MW: We’ve been in this situation a few times, not many, but I think we had Suzuka in ’04, Suzuka again in 2010, so we’ve had a few events where we’ve had the horrible situation for everybody – fans, you guys, us, teams – to have that big delay, tomorrow trying to get that gap in the weather. Yesterday, they also had to manage the problems with the lights so all in all, you’ve just got to take the moments as they are and deal with what’s thrown at you at that period in terms of yesterday afternoon and then last night you re-group, let’s say, very very quickly But then knowing you’ve got a big day today and coming here a lot earlier than normal for a race weekend, things have to be shuffled around a lot in terms of procedure in the garage, also driver preparation. It’s really just like a Friday really, but it counts, so a short run in the morning then long runs in the afternoon but it really really counts. It’s the race, you’ve got to put everything together for. I think the experience helps as well. I think we saw yesterday with the young guys getting their head round that sort of stuff is quite overwhelming to start with probably on a very tricky circuit as well; it caught out a lot of us out so in the end experience also counts in those conditions and this scenario.
Q: (Livio Oricchio – O Estado de Sao Paulo) We saw in Barcelona, in similar conditions, after some laps there was a lot of graining in the tyres. What do you realistically expect from the beginning of this race, first pit stop on the fifth or sixth lap and then plus ten or 12 laps another pit stop? What can you realistically expect?
SV: I think it’s unknown at this stage. What we can say is that it’s surprisingly cool here today, probably cooler than we all expected but also we have to see that it’s a different circuit so we have seen that all of us were struggling a lot to make the tyres last more than a lap or two in Barcelona but this is not Barcelona. It’s much easier on the tyres but then again, it’s still pretty tricky to make our way round so we will see. We saw a little bit on Friday when the temperatures were very different and I think tyres weren’t holding up too badly but it could be all different this afternoon. I don’t know what’s realistic; it could be a couple of laps or it could be a couple of laps more. I think we need to go with what we have.

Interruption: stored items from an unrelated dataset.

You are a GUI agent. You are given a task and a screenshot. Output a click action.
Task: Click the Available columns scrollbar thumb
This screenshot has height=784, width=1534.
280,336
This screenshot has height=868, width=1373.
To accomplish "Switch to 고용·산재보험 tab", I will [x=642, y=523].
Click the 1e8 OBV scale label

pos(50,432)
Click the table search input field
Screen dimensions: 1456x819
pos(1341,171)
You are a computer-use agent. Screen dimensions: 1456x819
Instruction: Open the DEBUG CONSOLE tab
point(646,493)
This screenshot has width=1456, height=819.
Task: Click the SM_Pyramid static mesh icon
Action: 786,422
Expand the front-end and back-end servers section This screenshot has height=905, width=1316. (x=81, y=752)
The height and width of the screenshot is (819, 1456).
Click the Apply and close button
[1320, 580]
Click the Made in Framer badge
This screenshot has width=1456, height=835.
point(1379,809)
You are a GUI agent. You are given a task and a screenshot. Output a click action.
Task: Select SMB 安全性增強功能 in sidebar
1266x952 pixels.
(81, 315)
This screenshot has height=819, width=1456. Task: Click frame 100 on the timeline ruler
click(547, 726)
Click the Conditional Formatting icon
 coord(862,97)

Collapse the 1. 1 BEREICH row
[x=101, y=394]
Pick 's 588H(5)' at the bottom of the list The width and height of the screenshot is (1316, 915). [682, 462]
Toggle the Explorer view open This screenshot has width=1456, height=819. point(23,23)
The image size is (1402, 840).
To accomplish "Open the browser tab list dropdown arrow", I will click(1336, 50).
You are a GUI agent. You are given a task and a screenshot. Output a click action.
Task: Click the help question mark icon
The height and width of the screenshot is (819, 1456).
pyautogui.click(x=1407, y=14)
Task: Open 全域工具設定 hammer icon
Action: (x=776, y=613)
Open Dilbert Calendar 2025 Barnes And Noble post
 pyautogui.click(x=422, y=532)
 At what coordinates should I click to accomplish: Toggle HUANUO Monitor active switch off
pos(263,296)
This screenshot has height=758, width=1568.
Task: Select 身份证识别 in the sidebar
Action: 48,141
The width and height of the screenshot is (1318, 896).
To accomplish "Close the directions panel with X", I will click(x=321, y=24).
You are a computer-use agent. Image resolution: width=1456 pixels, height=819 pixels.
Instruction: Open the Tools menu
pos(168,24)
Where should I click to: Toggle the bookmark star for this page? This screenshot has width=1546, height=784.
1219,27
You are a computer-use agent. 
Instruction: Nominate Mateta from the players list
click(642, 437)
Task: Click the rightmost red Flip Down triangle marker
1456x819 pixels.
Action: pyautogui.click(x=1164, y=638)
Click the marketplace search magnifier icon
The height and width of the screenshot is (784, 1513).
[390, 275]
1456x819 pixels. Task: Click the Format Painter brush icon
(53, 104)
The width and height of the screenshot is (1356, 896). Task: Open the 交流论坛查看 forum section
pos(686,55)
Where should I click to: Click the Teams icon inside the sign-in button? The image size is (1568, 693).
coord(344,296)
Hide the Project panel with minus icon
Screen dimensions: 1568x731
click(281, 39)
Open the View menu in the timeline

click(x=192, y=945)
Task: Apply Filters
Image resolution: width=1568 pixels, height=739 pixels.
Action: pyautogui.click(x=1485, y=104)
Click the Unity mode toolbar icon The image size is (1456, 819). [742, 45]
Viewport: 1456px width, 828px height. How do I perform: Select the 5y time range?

MW: I think that it’s a product which is very very challenging for us, no question about it. There are periods where the tyre isn’t strong enough to handle the lap times a Formula One car can do, the same as in Barcelona we saw the tyres really really under incredible load, and as Seb touched on, it struggles to finish four laps in Barcelona so it’s really us understanding how we can get the most out of short runs and then long runs. It’s no surprise that some of the races towards the end of last year – Korea for example – that they were quite conservative on strategy and these ones are probably not going to be like that today, so we will learn more today and we will then pass the information on to Pirelli and maybe they can learn a bit more as well.
Q: (Ian Parkes – PA) Sorry Seb, we didn’t have any sound in the media centre at the start of your questions. We’ve got the sound back now, so would you just give us the run-through of your pole, it looked quite easy?
SV: Well then you should do it next time and I will take the day off. Definitely not easy in these conditions. I had a surprising feeling when I went out for Q3 because the circuit already looked very dry but obviously once we committed to the time schedule, there was no way back and I had two good runs, one on the inters and one on the dries, and on the dries I think I got into the groove and the car felt pretty much in balance similar to what I had on Friday, so I was happy and ready to push on the lap. Obviously it’s always tricky to find the limit in these conditions, especially around the fast bit: turns 11 and 12 were still a bit wet so there was one dry line but overall pretty happy with the lap and as soon as I got confirmation that it was enough I pulled in to save the tyres.